If external torque is zero, angular momentum L is conserved.

L = Iω = constant

3. Moment of Inertia (I)

The property of a body to oppose change in rotational motion. Analogous to Mass in linear motion.

I = ∑ m_i r_i²

Radius of Gyration (k)

The distance from axis where if whole mass is placed, I remains same.

I = Mk²

Theorems

Parallel Axis: I = I_CM + Md²
Perpendicular Axis: I_z = I_x + I_y (Planar laminas only)

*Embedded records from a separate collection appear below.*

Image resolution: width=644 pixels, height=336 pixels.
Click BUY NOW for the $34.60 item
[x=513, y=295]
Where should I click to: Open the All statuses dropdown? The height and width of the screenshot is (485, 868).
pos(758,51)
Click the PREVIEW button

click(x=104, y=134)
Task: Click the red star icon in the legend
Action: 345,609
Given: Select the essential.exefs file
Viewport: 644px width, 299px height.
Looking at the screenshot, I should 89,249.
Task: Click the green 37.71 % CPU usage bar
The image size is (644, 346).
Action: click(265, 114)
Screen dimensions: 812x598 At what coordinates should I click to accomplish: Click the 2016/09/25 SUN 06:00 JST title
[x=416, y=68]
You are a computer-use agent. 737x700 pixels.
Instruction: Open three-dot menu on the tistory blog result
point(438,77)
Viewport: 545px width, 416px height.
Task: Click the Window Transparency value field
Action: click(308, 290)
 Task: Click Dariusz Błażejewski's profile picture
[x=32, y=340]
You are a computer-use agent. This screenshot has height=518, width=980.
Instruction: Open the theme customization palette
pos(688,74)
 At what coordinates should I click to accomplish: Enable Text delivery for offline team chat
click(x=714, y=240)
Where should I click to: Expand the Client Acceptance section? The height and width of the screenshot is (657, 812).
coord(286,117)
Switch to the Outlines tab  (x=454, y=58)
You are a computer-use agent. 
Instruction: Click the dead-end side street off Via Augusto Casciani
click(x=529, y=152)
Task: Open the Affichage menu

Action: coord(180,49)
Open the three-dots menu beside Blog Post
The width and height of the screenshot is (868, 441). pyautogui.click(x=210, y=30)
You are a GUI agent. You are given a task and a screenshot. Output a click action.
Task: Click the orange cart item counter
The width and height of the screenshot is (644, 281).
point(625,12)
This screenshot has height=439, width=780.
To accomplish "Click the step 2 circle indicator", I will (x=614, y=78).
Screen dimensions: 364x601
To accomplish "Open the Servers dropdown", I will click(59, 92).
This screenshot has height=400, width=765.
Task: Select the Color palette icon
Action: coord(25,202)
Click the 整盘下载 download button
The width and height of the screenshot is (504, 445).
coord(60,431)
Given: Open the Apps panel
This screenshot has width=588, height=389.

4. Equations of Rotational Motion

For constant angular acceleration α:

ω = ω₀ + αt

θ = ω₀t + ½αt²

ω² = ω₀² + 2αθ

5. Dynamics of Rigid Bodies

Equilibrium

Translational Equilibrium: ∑ F_ext = 0
Rotational Equilibrium: ∑ τ_ext = 0

Rotation about Fixed Axis

τ = I α

Kinetic Energy: K = ½ I ω²

Rolling Motion: Combination of Translation and Rotation.

K_total = ½mv² + ½Iω²

Numericals - Rotational Motion

Numericals

Centre of Mass

Q1. Two particles of mass 1kg and 2kg are located at x=0 and x=3m respectively. Find position of Centre of Mass.

m1=1kg, x1=0; m2=2kg, x2=3

X_CM = (m1x1 + m2x2) / (m1 + m2)

X_CM = (1×0 + 2×3) / (1 + 2)

X_CM = 6 / 3

X_CM = 2 m

Torque Calculation

Q2. Find the torque of a force F = 3i + 4j acting at a point r = 2i?

τ = r × F

τ = (2i) × (3i + 4j)

τ = 6(i×i) + 8(i×j)

τ = 0 + 8k

τ = 8k Nm

Angular Momentum Conservation

Q3. A disc rotates at 10 rad/s. A small mass is dropped gently on it, doubling its moment of inertia. New angular speed?

External torque = 0 → L = constant

I₁ω₁ = I₂ω₂

I(10) = (2I)ω₂

10I = 2Iω₂

ω₂ = 5 rad/s

Moment of Inertia

Q4. Calculate Moment of Inertia of a solid sphere of mass 5kg and radius 0.2m about its diameter.

m = 5 kg, R = 0.2 m

I = (2/5)MR²

I = 0.4 × 5 × (0.2)²

I = 2 × 0.04

I = 0.08 kg m²

Rotational Kinetic Energy

Q5. A flywheel has MI = 100 kg m² rotating at 20 rad/s. Find Kinetic Energy.

K = ½Iω²

K = 0.5 × 100 × (20)²

K = 50 × 400

K = 20,000 J = 20 kJ

Rotational Kinematics

Q6. A fan accelerates from rest to 400 rad/s in 20 seconds. Find angular acceleration.

ω = ω₀ + αt

400 = 0 + α(20)

α = 400 / 20

α = 20 rad/s²

Rolling Motion

Q7. A ring rolls without slipping. What fraction of its Total Kinetic Energy is Rotational?

K_trans = ½mv²

K_rot = ½Iω² = ½(mR²)(v/R)² = ½mv²

Basically K_rot = K_trans for Ring

Total K = K_trans + K_rot = mv²

Fraction = K_rot / K_total = 0.5 (or 50%)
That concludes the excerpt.